I am often amazed at the changes in our weather. No, I don’t buy into the Global Warming thing, which is ridiculous, but I do think our weather runs in cycles. We have droughts and then wet years. We have years with little snow and years with huge spring runoffs. Back in the 1980’s, while Bob was working at Shirley Basin in the Uranium mines, we has one of those huge runoff years. It had snowed an awful lot that year, especially in the mountains, and when Spring arrived, there was so much water that it caused part of the road he drove to and from work to wash out. I know this kind of thing happens periodically, but this was really our first experience with anything like this.

It was quite a big deal. They had to make a way for the men to get around there so they could get to work and I believe that for a time, that meant taking the long way around, adding time to the drive home. Thankfully this was a big enough issue that the highway department got things fixed in a big hurry, but for a time it was quite the novelty. I think probably every person that worked at the mines had their picture taken at the site of the washout. It was the only washout that occurred in the years that Bob worked at Shirley Basin, even though we have had other bad flood years since that time.
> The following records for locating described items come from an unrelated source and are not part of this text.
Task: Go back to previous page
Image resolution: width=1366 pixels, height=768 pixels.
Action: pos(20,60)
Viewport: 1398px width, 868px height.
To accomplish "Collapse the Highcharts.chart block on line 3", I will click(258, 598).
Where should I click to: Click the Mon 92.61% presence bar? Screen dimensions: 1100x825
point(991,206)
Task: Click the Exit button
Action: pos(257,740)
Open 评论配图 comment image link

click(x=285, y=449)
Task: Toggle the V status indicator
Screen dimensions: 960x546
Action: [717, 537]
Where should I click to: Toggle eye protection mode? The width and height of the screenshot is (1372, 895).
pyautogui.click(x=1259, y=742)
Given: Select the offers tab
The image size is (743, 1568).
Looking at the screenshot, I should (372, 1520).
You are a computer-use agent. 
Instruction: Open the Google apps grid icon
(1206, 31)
One such washout, or in this case, landslide, happened in May 2011, when a huge hillside near Jackson, Wyoming blocked Highway 26/89 for 10 days. And then there was the flood that practically wiped out Kaycee, Wyoming in August 2002, wiping out one of the bridges on I-25. Even though these situations were not the first ones I had ever heard of, they still shocked me in a big way. Wyoming is normally such a dry state, that to think of floods and landslides is unusual. It’s just something that can happen in any state if the conditions are right.